En route, le commandant arrêta la colonne, car les obus pleuvaient.
« — Qu’on les fusille ici ! » crient les soldats ; « ce n’est pas la peine de nous faire esquinter pour cette vermine !… » Et nous avions plus peur des soldats qui criaient autour de nous que des boulets qui sifflaient tout près de nos têtes !
Enfin un officier aperçoit l’enfant et en a pitié. Il s’adresse alors au père en ces termes :
« — Il est probable qu’en arrivant là-bas, vous serez tous fusillés, » dit-il ; « il faut faire partir l’enfant[1]. Et dépêchons, » ajoute l’officier, « une fois hors de Paris il ne sera plus temps. »

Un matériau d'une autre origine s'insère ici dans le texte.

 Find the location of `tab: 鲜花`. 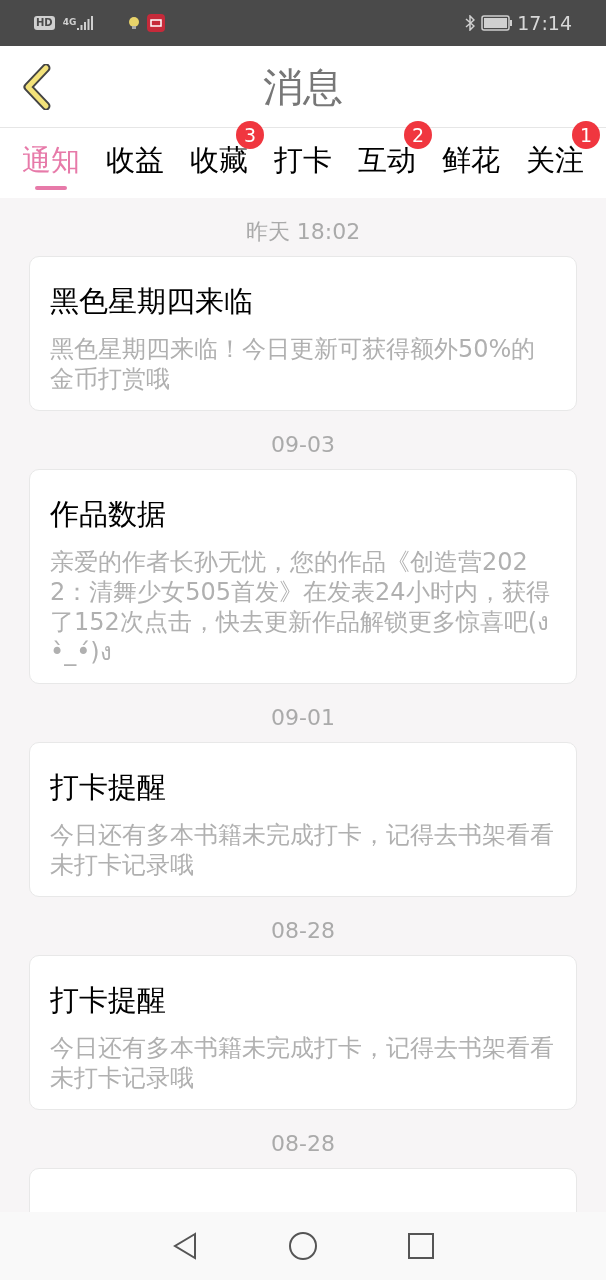

tab: 鲜花 is located at coordinates (471, 163).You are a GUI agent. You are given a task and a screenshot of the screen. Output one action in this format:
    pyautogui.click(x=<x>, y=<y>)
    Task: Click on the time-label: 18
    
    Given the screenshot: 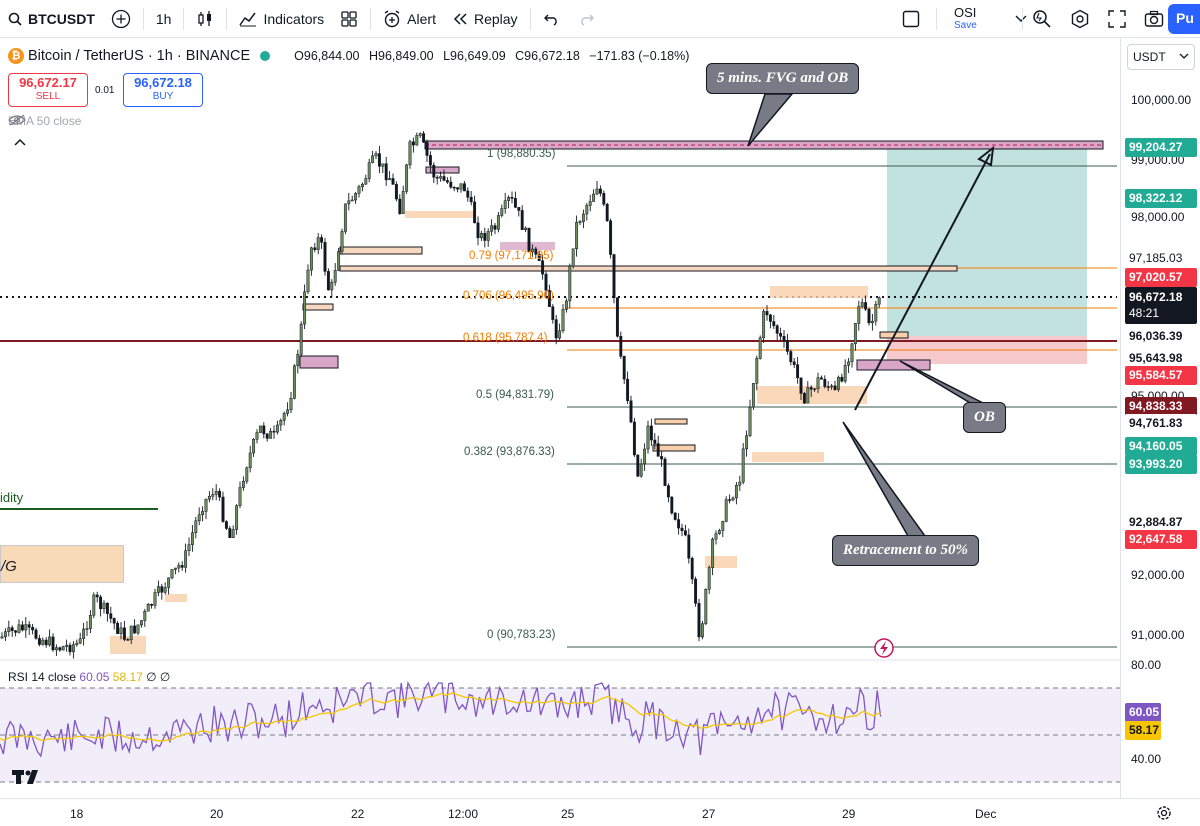 What is the action you would take?
    pyautogui.click(x=77, y=814)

L’enfant se sépare donc de son père, ou plutôt il en est arraché en quelque sorte et est renvoyé chez lui, livré à tous les terribles hasards dont il pouvait de nouveau devenir victime, au milieu de ces scènes de carnage[2].
Enfin ces malheureux arrivent le soir à Satory, lieu désormais noté d’infamie par l’histoire.
Nous étions parqués dans un espace enserré. Il y avait devant nous des murs crénelés et derrière ces murs, des soldats armés.
D’un autre côté, des mitrailleuses étaient braquées ; je n’en avais jamais vu. Un voisin demanda ce que c’était ; un gendarme répondit en bâillant :
— Ça, c’est les moulins à café ! C’est avec ça que demain on nettoiera la place…
…Des gendarmes nous ordonnèrent de nous coucher.
On obéit.
- ↑ Si l’on pouvait douter du parti pris de fusiller tous les prisonniers (afin de n’avoir point à les juger), cet aveu d’un officier nous paraît de nature à dissiper toute hésitation à cet égard.
- ↑ La fin du récit de cet ouvrier nous apprend que l’enfant échappa à tous ces dangers, et que son père, rendu à la liberté, le retrouva sain et sauf ; quelques soldats, moins féroces que leurs camarades, l’avaient rencontré et gardé au milieu d’eux.